The Let America Build Act of 2026 significantly accelerates domestic oil, gas, and mineral development by streamlining federal permitting, limiting environmental reviews, restricting legal challenges, and shifting regulatory authority to states and tribes.
John Barrasso
Senator
WY
The Let America Build Act of 2026 aims to significantly accelerate domestic energy and mineral development by streamlining federal permitting and limiting environmental reviews and legal challenges across oil and gas, mining, and electric transmission projects. The bill shifts oversight authority to states for certain drilling activities and imposes strict deadlines on federal agencies for project approvals. Ultimately, it reduces regulatory hurdles to boost resource production while curtailing the scope of environmental considerations and public litigation against development.
The Let America Build Act of 2026 is a massive overhaul of how the U.S. handles energy and minerals, aiming to hit the gas on domestic production by slashing the time it takes to get projects off the ground. The bill sets hard deadlines for environmental reviews—capping them at one year for basic assessments and two years for complex impact statements—and requires final permits within 90 days of finishing those reviews. It also forces the Energy Secretary to decide on liquefied natural gas (LNG) export applications within 45 days, or they get approved automatically. By opening more federal lands to leasing and making it harder for the government to set land aside for conservation without a green light from Congress, the bill clears a path for a significant spike in drilling and mining activity.
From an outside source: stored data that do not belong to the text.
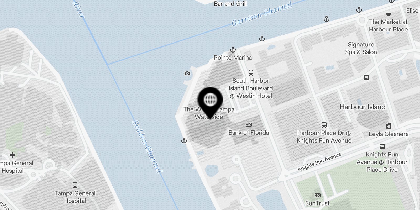
Task: Click the bus stop icon near Signature Spa
Action: (366, 77)
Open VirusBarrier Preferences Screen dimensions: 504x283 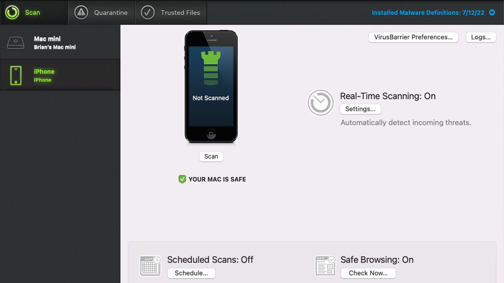coord(414,37)
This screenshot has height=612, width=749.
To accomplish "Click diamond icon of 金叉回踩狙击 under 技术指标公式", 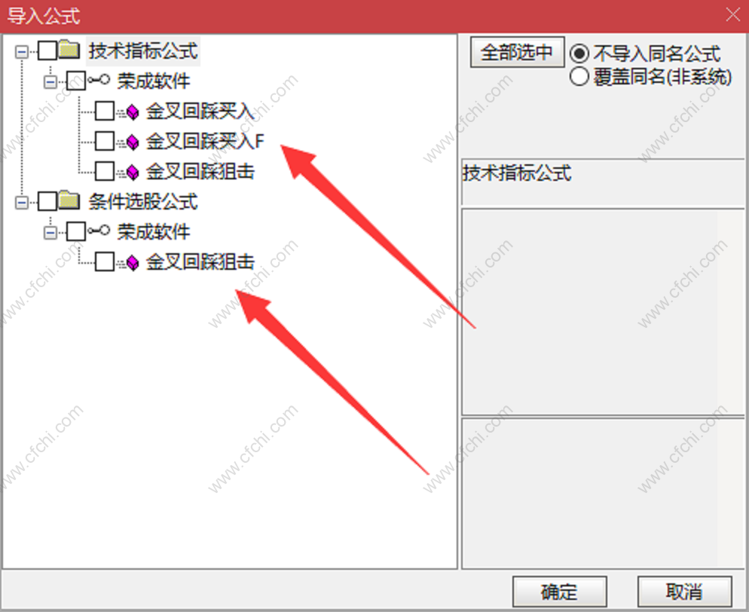I will (130, 172).
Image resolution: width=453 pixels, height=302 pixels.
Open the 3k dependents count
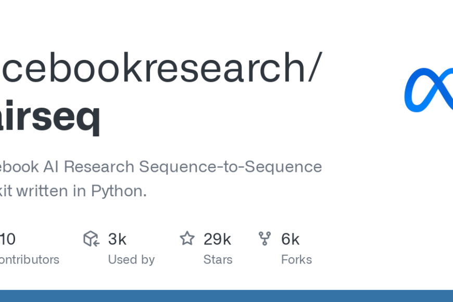pyautogui.click(x=117, y=240)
One of the biggest changes in this bill is the handoff of authority from federal agencies to state and tribal governments. Under Title I, states can apply for exclusive rights to handle drilling permits and inspections on federal land within their borders. For a local contractor or a rig worker, this could mean faster approvals and a more 'local' feel to regulation. However, it also means the rules of the road could change significantly depending on which state line you cross. The bill also strips federal power over hydraulic fracturing (fracking) in states that already have their own rules, essentially telling the Interior Department to take a back seat to state standards. For tribes, federal fracking rules would only apply if the tribe specifically asks for them, giving local leaders more say over the resources under their feet.
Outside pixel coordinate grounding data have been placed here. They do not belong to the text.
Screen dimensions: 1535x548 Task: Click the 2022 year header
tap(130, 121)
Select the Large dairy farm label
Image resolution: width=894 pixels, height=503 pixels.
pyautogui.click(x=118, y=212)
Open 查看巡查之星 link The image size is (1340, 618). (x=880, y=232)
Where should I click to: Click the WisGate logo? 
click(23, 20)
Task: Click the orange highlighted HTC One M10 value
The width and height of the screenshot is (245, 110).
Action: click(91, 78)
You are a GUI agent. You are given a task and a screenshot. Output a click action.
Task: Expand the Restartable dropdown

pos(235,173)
If you’re someone who lives near a proposed pipeline or mine, your window to voice concerns or head to court is getting much smaller. The bill shortens the timeframe to file a lawsuit against a lease or permit to just 60 days (Section 101). Even if a court finds that an environmental review was flawed, it can’t simply cancel the lease; it can only send the paperwork back to the agency for a fix while the project potentially moves forward. For a local community group worried about water quality or land use, this raises the bar significantly. You’d have to prove 'clear and convincing evidence' of harm to stop a project, a much tougher legal standard than what exists today. This shift aims to prevent 'litigation loops' that stall projects for years, but it also means once a project starts, it’s very hard to stop.
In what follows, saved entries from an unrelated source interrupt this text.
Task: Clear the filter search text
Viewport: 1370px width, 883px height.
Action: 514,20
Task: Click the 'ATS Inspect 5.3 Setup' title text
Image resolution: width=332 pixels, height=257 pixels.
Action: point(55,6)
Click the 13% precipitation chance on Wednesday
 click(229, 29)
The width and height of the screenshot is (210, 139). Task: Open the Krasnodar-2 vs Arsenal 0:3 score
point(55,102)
Title III changes the math for the Federal Energy Regulatory Commission (FERC) when they look at new pipelines or power lines. FERC would be prohibited from considering 'indirect' effects, like the carbon emissions from the fuel eventually burned by consumers or the impact of producing the fuel in the first place. They also can't use 'social cost of carbon' metrics to put a price tag on climate damage. For an office worker in a city or a farmer in the Midwest, this means the federal government will be looking strictly at the physical footprint of the project itself—like where the pipe goes in the ground—rather than the bigger picture of how that project affects global temperatures or long-term climate trends. It’s a 'just the facts' approach that prioritizes immediate construction over long-range environmental forecasting.